Data entries:

# # # # # # #

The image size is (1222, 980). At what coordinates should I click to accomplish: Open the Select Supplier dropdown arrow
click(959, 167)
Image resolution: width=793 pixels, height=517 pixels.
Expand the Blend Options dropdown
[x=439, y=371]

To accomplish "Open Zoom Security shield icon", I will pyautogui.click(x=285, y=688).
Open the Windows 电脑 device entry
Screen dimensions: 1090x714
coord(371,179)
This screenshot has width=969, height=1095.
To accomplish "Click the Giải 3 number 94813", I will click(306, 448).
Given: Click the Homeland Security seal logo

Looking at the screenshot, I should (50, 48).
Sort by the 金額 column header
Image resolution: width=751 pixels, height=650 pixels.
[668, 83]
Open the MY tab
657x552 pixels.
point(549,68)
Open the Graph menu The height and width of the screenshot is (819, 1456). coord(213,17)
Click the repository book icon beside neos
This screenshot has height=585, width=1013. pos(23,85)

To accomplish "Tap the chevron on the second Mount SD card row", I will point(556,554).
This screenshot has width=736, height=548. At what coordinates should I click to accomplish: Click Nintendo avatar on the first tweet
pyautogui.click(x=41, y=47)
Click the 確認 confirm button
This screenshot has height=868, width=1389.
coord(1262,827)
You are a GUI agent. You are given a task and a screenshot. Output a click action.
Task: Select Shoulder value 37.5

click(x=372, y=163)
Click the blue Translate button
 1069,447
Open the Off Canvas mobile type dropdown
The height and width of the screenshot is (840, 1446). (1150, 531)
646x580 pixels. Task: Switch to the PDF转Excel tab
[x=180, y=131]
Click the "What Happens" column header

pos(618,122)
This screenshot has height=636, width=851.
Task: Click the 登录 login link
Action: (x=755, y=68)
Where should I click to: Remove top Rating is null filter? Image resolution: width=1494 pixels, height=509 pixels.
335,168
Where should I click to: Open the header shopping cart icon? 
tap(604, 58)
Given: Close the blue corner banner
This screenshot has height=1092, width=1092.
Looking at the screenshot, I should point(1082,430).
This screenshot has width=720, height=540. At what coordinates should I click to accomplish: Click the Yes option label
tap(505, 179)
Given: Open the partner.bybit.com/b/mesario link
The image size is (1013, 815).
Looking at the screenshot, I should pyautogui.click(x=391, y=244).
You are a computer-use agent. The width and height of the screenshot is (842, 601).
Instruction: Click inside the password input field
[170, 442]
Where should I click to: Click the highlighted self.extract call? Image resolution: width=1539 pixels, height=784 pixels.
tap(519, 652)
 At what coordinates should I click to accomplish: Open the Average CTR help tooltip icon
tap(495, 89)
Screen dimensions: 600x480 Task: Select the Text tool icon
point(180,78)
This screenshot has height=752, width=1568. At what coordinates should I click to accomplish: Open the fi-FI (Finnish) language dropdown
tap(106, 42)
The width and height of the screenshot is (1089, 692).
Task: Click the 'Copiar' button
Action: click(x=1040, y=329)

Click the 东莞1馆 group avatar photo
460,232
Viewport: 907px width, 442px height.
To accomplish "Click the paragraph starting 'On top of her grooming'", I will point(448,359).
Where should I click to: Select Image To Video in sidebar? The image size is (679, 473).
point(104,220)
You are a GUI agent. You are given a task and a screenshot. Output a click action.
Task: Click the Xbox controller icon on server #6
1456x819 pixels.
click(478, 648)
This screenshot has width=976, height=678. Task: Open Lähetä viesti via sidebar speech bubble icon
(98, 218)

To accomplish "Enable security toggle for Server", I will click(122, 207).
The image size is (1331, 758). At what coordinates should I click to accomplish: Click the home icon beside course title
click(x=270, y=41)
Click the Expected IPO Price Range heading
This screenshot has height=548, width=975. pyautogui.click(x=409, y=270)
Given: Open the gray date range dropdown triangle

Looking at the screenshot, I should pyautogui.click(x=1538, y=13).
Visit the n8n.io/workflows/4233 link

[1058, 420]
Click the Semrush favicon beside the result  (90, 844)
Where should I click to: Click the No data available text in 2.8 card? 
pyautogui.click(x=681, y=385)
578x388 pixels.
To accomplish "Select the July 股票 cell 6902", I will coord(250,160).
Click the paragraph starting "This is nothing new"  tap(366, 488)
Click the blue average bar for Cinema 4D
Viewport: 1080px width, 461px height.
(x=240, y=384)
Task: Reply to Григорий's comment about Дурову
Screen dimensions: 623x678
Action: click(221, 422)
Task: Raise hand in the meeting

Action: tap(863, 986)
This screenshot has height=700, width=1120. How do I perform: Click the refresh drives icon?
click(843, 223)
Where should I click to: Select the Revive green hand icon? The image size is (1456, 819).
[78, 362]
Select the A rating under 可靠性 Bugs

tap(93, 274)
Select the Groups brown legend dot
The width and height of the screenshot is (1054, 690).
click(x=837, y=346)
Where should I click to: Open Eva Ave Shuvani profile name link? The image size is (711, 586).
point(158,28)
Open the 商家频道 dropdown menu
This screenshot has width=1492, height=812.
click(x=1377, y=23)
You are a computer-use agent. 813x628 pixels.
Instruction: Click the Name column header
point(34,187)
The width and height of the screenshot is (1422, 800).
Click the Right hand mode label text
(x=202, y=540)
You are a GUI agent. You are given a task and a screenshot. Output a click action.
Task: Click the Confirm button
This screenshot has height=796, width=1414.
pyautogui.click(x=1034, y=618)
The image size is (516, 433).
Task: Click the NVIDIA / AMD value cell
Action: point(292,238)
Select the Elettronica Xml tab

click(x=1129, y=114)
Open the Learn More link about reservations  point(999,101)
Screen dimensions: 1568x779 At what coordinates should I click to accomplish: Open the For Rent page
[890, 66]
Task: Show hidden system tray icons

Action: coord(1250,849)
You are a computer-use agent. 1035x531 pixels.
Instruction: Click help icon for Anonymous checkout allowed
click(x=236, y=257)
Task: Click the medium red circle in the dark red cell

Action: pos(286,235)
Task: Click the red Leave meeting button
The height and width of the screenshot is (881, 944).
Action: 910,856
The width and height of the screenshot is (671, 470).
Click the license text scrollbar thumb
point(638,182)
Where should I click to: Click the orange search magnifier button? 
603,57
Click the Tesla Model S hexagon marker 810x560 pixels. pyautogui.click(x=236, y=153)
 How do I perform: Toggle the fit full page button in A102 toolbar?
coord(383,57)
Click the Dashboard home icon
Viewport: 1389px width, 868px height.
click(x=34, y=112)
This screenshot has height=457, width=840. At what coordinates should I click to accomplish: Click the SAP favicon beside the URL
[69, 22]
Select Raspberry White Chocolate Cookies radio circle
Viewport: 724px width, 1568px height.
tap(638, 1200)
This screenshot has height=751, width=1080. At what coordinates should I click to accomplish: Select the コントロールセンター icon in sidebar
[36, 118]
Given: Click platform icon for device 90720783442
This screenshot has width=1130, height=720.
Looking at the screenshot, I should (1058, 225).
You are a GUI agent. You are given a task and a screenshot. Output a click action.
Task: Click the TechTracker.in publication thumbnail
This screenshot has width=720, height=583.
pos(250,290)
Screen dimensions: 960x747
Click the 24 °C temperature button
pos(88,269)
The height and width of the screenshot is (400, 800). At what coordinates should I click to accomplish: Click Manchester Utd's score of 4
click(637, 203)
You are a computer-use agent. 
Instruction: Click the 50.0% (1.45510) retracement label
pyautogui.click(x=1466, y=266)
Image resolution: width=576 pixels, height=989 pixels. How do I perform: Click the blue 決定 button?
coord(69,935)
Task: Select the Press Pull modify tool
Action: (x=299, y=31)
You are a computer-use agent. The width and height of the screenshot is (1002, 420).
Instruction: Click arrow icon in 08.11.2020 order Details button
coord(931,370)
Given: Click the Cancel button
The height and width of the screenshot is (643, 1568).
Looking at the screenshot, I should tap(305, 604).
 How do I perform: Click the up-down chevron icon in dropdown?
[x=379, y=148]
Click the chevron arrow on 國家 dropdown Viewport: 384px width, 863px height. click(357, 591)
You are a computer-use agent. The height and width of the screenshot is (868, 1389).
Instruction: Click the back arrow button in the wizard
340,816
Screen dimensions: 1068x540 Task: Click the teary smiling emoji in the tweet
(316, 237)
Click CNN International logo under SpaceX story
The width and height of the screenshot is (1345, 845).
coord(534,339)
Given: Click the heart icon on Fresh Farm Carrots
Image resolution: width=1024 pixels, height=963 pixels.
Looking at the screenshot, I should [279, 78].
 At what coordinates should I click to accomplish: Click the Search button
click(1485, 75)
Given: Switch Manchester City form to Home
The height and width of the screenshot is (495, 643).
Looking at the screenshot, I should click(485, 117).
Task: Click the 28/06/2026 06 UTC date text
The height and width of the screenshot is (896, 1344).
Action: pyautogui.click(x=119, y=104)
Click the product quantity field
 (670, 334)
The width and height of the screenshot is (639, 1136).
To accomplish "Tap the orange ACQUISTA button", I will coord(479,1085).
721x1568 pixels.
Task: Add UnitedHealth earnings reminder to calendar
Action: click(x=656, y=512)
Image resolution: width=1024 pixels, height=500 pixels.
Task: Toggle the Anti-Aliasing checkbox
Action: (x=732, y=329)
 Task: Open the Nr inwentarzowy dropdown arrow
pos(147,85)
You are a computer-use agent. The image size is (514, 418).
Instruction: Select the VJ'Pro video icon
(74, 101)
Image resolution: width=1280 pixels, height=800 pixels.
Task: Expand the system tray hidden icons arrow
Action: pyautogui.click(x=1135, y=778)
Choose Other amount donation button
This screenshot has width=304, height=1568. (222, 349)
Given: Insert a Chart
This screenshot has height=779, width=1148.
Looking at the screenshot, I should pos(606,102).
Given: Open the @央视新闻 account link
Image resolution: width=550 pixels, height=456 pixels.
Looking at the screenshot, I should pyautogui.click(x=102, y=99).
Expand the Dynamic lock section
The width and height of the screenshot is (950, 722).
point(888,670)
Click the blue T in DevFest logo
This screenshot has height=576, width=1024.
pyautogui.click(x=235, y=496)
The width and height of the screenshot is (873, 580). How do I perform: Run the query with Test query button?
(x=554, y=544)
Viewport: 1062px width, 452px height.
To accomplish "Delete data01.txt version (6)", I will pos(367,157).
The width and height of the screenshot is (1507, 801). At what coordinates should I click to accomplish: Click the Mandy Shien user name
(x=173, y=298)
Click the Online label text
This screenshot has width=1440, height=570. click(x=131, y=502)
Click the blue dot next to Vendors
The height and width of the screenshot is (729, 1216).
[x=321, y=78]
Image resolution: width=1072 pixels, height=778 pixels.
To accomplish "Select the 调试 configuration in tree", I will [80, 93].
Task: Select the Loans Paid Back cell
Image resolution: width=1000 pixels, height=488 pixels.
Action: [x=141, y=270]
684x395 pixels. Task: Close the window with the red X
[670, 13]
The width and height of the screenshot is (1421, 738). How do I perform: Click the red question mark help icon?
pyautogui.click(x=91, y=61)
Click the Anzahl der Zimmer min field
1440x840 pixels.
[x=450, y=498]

# # # # # # #

Would you output, from the records above, exactly the run of lines that starts at the line containing "Where should I click to: Select the" and ends at the line containing "Task: Click the red Leave meeting button", and only that run?

Answer to this exercise:
Where should I click to: Select the Revive green hand icon? The image size is (1456, 819).
[78, 362]
Select the A rating under 可靠性 Bugs

tap(93, 274)
Select the Groups brown legend dot
The width and height of the screenshot is (1054, 690).
click(x=837, y=346)
Where should I click to: Open Eva Ave Shuvani profile name link? The image size is (711, 586).
point(158,28)
Open the 商家频道 dropdown menu
This screenshot has width=1492, height=812.
click(x=1377, y=23)
You are a computer-use agent. 813x628 pixels.
Instruction: Click the Name column header
point(34,187)
The width and height of the screenshot is (1422, 800).
Click the Right hand mode label text
(x=202, y=540)
You are a GUI agent. You are given a task and a screenshot. Output a click action.
Task: Click the Confirm button
This screenshot has height=796, width=1414.
pyautogui.click(x=1034, y=618)
The image size is (516, 433).
Task: Click the NVIDIA / AMD value cell
Action: point(292,238)
Select the Elettronica Xml tab

click(x=1129, y=114)
Open the Learn More link about reservations  point(999,101)
Screen dimensions: 1568x779 At what coordinates should I click to accomplish: Open the For Rent page
[890, 66]
Task: Show hidden system tray icons

Action: coord(1250,849)
You are a computer-use agent. 1035x531 pixels.
Instruction: Click help icon for Anonymous checkout allowed
click(x=236, y=257)
Task: Click the medium red circle in the dark red cell

Action: pos(286,235)
Task: Click the red Leave meeting button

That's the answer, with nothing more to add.